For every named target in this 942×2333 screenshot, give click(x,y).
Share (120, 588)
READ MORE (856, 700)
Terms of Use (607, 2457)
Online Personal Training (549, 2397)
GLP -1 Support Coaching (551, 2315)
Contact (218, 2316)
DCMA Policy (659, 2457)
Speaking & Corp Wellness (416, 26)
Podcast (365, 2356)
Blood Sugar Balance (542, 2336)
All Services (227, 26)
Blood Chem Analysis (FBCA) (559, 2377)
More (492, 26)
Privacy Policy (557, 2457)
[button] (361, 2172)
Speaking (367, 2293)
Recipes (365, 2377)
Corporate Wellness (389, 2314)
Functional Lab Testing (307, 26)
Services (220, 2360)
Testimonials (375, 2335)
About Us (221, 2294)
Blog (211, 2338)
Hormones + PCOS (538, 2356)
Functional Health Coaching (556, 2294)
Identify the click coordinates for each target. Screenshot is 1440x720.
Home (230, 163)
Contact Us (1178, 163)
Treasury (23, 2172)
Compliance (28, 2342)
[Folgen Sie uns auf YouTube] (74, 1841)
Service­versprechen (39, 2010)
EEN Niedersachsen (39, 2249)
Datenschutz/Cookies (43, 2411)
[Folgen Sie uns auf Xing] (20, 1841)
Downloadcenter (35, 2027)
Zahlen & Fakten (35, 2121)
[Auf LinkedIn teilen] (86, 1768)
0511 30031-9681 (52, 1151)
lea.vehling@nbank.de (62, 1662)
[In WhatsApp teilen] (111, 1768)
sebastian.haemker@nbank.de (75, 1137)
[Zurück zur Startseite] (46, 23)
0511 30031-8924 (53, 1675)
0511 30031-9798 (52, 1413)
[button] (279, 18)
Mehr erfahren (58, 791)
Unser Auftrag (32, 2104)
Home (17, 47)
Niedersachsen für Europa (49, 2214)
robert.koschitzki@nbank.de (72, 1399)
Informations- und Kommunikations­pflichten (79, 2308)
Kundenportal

· · ·

(REQUEST): Recast every line of the entries above as a JSON list of strings, one string per line, leaving out blank lines.

(WORKED ANSWER):
[
  "For every named target in this 942×2333 screenshot, give click(x,y).",
  "Share (120, 588)",
  "READ MORE (856, 700)",
  "Terms of Use (607, 2457)",
  "Online Personal Training (549, 2397)",
  "GLP -1 Support Coaching (551, 2315)",
  "Contact (218, 2316)",
  "DCMA Policy (659, 2457)",
  "Speaking & Corp Wellness (416, 26)",
  "Podcast (365, 2356)",
  "Blood Sugar Balance (542, 2336)",
  "All Services (227, 26)",
  "Blood Chem Analysis (FBCA) (559, 2377)",
  "More (492, 26)",
  "Privacy Policy (557, 2457)",
  "[button] (361, 2172)",
  "Speaking (367, 2293)",
  "Recipes (365, 2377)",
  "Corporate Wellness (389, 2314)",
  "Functional Lab Testing (307, 26)",
  "Services (220, 2360)",
  "Testimonials (375, 2335)",
  "About Us (221, 2294)",
  "Blog (211, 2338)",
  "Hormones + PCOS (538, 2356)",
  "Functional Health Coaching (556, 2294)",
  "Identify the click coordinates for each target. Screenshot is 1440x720.",
  "Home (230, 163)",
  "Contact Us (1178, 163)",
  "Treasury (23, 2172)",
  "Compliance (28, 2342)",
  "[Folgen Sie uns auf YouTube] (74, 1841)",
  "Service­versprechen (39, 2010)",
  "EEN Niedersachsen (39, 2249)",
  "Datenschutz/Cookies (43, 2411)",
  "[Folgen Sie uns auf Xing] (20, 1841)",
  "Downloadcenter (35, 2027)",
  "Zahlen & Fakten (35, 2121)",
  "[Auf LinkedIn teilen] (86, 1768)",
  "0511 30031-9681 (52, 1151)",
  "lea.vehling@nbank.de (62, 1662)",
  "[In WhatsApp teilen] (111, 1768)",
  "sebastian.haemker@nbank.de (75, 1137)",
  "[Zurück zur Startseite] (46, 23)",
  "0511 30031-8924 (53, 1675)",
  "0511 30031-9798 (52, 1413)",
  "[button] (279, 18)",
  "Mehr erfahren (58, 791)",
  "Unser Auftrag (32, 2104)",
  "Home (17, 47)",
  "Niedersachsen für Europa (49, 2214)",
  "robert.koschitzki@nbank.de (72, 1399)",
  "Informations- und Kommunikations­pflichten (79, 2308)",
  "Kundenportal"
]